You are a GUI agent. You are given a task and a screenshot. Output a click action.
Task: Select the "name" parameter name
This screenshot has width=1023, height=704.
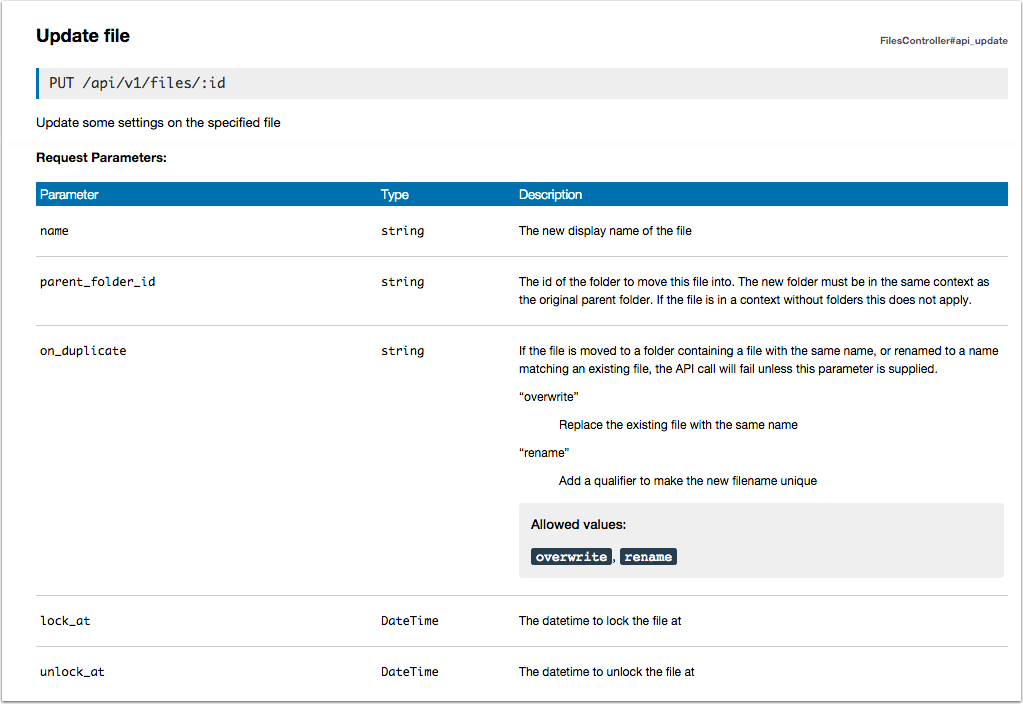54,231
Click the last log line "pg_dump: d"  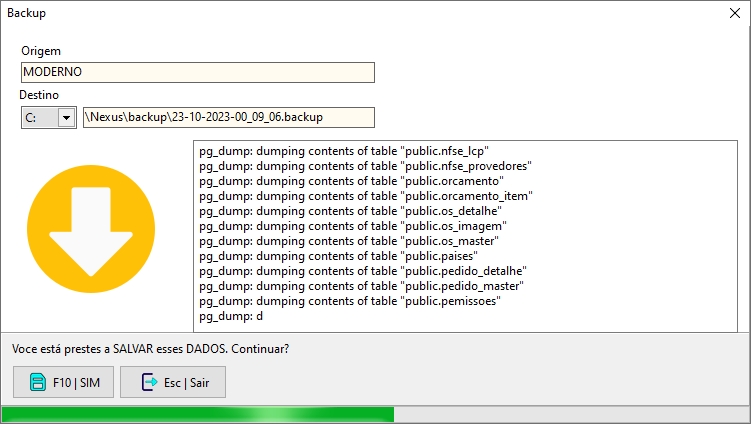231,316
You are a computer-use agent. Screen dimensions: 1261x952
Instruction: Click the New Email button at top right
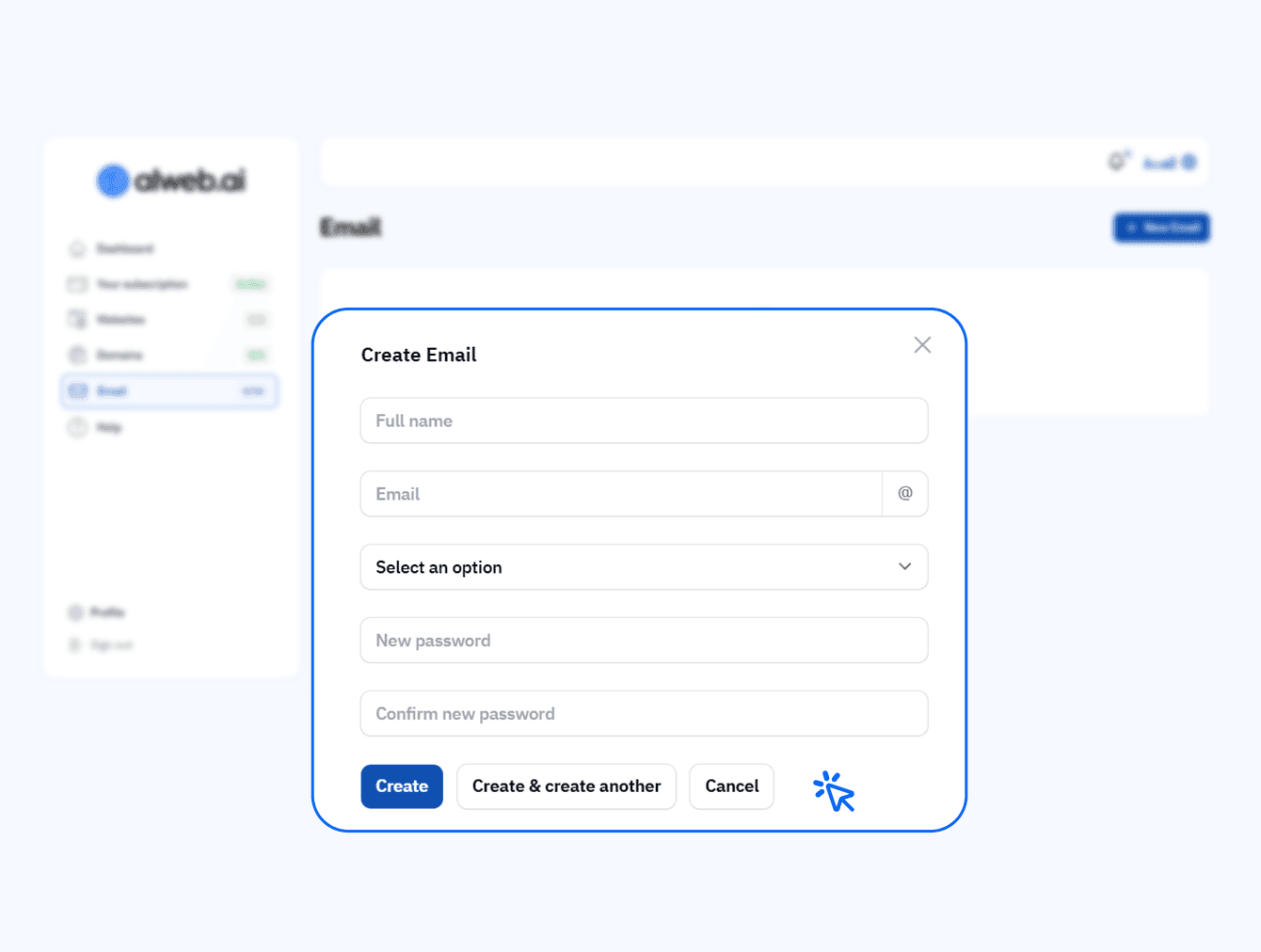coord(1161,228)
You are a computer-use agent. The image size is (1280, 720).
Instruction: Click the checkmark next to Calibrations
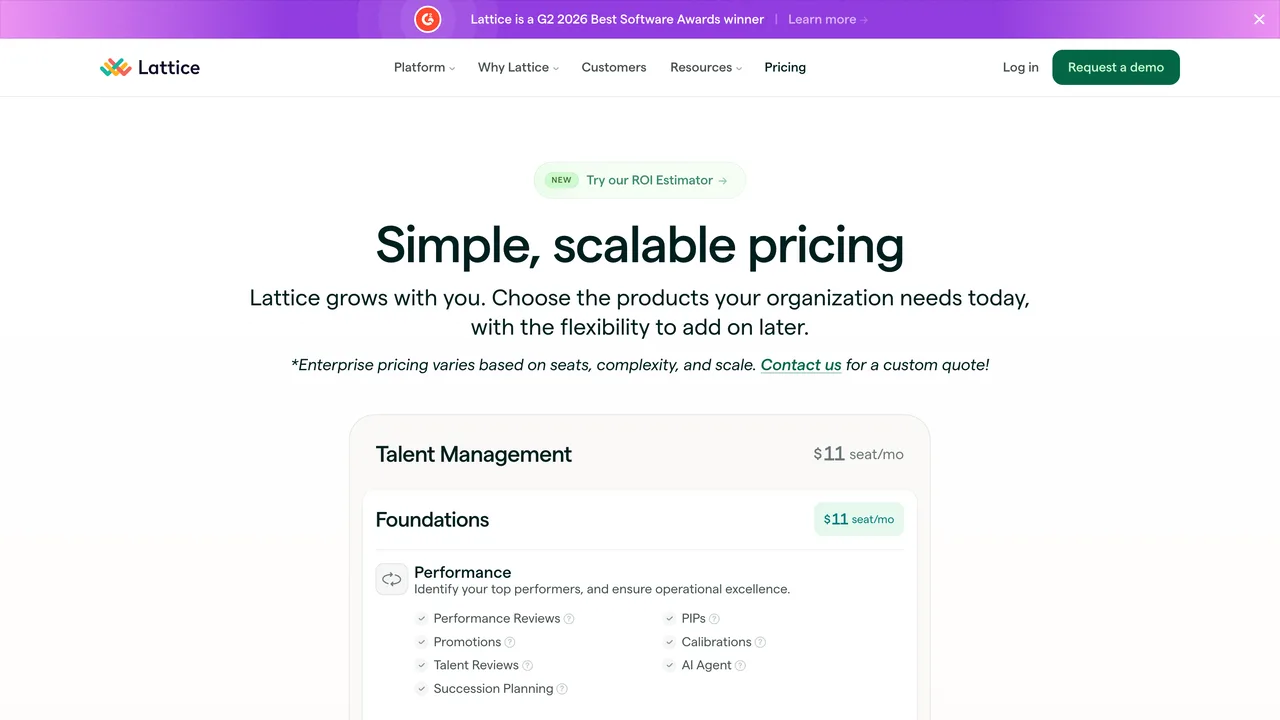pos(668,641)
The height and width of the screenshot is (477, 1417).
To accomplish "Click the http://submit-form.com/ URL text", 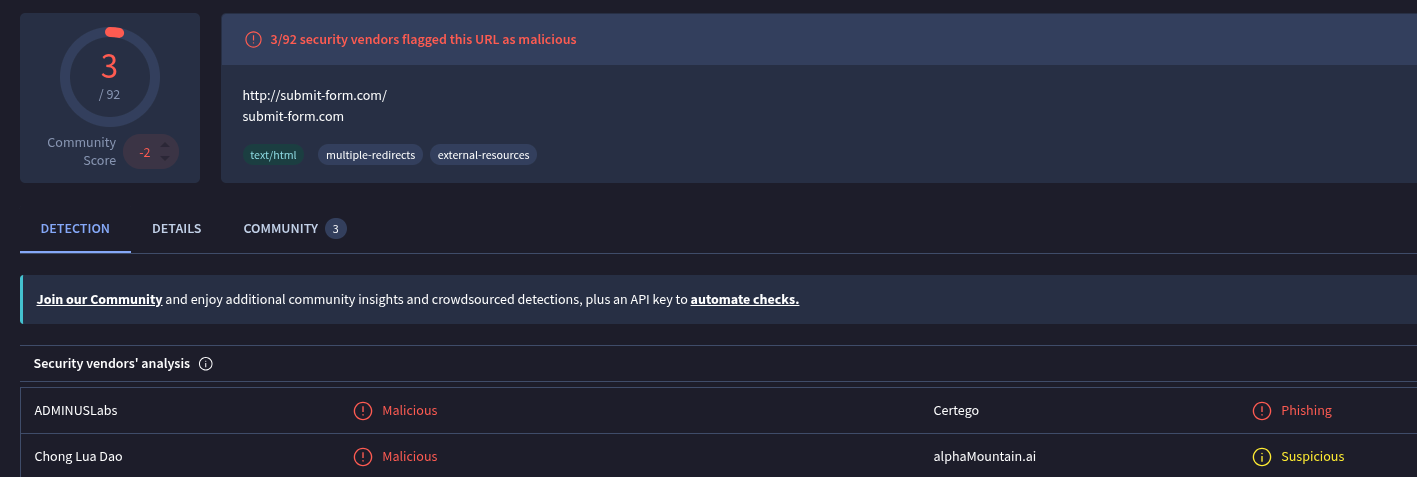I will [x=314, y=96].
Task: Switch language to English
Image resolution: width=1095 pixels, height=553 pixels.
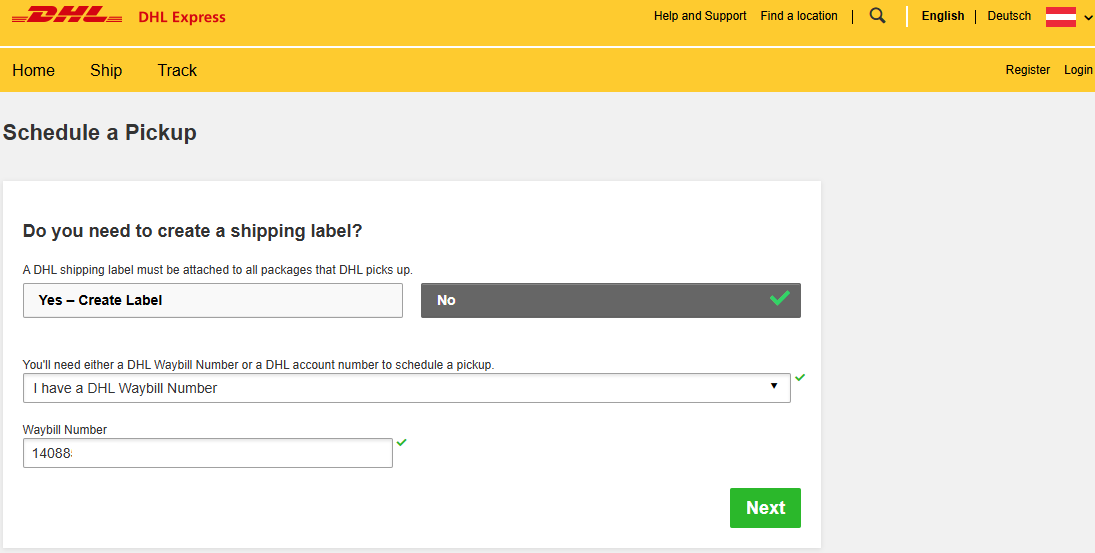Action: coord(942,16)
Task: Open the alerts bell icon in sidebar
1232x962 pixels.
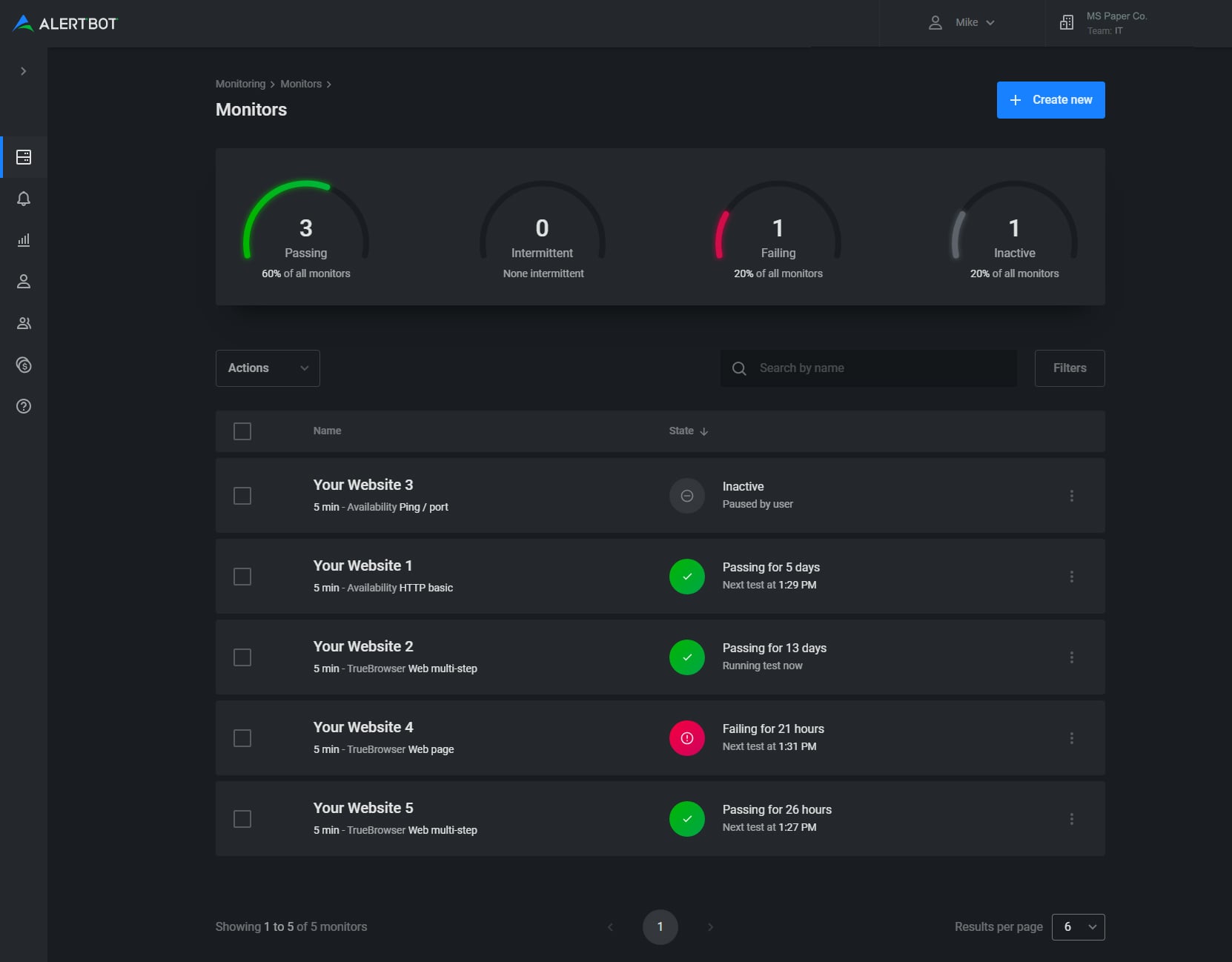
----------
# WHAT NEEDS TO BE DONE
Write out exactly, and nothing more than, the lines of the entries above from the line containing "Task: Switch language to English" through the final line; omit any pictures.

# OUTPUT OF THE EXERCISE
Task: Switch language to English
Image resolution: width=1095 pixels, height=553 pixels.
Action: coord(942,16)
Task: Open the alerts bell icon in sidebar
1232x962 pixels.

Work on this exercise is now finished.